In that case, it isn’t an extra ten days, but living up to ten extra years. Taking statins can enable you to live years longer. That’s because, for every millimole per liter you lower your bad LDL cholesterol, you may live three years longer and maybe even six more years, depending on which study you’re reading. A millimole in U.S. units is 39 points. Drop your LDL cholesterol by about 39 points, and you could live years longer. Exercise your whole life, and you may only increase your lifespan by six months, and stopping smoking may net you nine months. But if you drop your LDL cholesterol by about 39 points, you could live years longer. You can accomplish that by taking drugs, or you can achieve that within just two weeks of eating a diet packed with fruits, vegetables, and nuts, as seen here and at 5:30 in my video.
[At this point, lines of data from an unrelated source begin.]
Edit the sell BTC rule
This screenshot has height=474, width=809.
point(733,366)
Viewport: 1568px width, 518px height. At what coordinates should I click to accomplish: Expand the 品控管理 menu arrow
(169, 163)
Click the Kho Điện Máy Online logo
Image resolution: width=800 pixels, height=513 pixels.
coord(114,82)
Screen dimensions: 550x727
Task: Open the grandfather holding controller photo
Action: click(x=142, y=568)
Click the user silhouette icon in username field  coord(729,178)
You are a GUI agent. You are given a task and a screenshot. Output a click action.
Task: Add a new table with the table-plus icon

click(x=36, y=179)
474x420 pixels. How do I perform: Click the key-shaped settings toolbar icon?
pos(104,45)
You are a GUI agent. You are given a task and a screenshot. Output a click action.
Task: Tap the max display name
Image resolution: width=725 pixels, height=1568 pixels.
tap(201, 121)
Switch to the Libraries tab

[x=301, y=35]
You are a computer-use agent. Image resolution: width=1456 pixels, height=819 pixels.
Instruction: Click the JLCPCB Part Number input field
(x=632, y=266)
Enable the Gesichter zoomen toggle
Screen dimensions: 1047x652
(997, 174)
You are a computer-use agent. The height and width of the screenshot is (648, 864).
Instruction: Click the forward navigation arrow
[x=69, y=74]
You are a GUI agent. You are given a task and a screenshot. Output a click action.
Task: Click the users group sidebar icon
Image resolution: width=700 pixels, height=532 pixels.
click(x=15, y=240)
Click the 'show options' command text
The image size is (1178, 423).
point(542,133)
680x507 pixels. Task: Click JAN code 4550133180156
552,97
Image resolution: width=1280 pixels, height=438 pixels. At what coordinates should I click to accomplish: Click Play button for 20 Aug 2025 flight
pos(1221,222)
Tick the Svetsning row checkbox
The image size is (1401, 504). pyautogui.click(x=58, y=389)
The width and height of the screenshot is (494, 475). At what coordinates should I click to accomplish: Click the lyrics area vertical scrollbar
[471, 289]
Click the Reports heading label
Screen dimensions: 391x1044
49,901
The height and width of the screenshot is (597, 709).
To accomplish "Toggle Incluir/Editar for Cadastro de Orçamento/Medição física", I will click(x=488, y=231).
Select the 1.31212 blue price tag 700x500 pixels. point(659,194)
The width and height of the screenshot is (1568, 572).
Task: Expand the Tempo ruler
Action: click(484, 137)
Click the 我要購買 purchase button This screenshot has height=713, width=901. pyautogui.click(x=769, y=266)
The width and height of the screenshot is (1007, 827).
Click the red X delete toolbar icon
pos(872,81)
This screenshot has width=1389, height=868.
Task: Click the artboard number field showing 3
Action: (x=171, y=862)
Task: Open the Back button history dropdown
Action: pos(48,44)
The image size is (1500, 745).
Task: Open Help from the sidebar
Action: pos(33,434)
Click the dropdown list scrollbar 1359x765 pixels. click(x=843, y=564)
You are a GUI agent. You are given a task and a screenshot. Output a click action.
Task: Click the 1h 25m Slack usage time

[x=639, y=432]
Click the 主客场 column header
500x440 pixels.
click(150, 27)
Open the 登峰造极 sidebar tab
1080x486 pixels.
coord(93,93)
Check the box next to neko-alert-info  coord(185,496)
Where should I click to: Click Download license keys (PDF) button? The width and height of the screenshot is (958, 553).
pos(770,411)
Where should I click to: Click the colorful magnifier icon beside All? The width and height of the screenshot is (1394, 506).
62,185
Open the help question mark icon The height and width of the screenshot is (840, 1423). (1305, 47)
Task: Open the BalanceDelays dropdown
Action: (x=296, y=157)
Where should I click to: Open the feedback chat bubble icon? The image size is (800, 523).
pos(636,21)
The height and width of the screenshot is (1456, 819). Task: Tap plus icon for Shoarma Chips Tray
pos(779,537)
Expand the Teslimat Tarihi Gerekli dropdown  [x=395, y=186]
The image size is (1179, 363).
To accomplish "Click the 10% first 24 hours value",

Want to know what’s better than drugs? “Something important and fundamental has been lost in the controversy around this broad expansion of statin therapy.…It is imperative that physicians (and drug labels) inform patients that not only their lipid [cholesterol] levels but also their cardiovascular risk can be reduced substantially by adoption of a plant-based dietary pattern, and without drugs. Dietary modifications for cardiovascular risk reduction, including plant-based diets, have been shown to improve not only lipid status, but also obesity, hypertension, systemic inflammation, insulin sensitivity, oxidative stress, endothelial function, thrombosis, and cardiovascular event risk…The importance of this [plant-based] approach is magnified when one considers that, in contrast to statins, the ‘side effects’ of plant-based diets—weight loss, more energy, and improved quality of life—are beneficial.”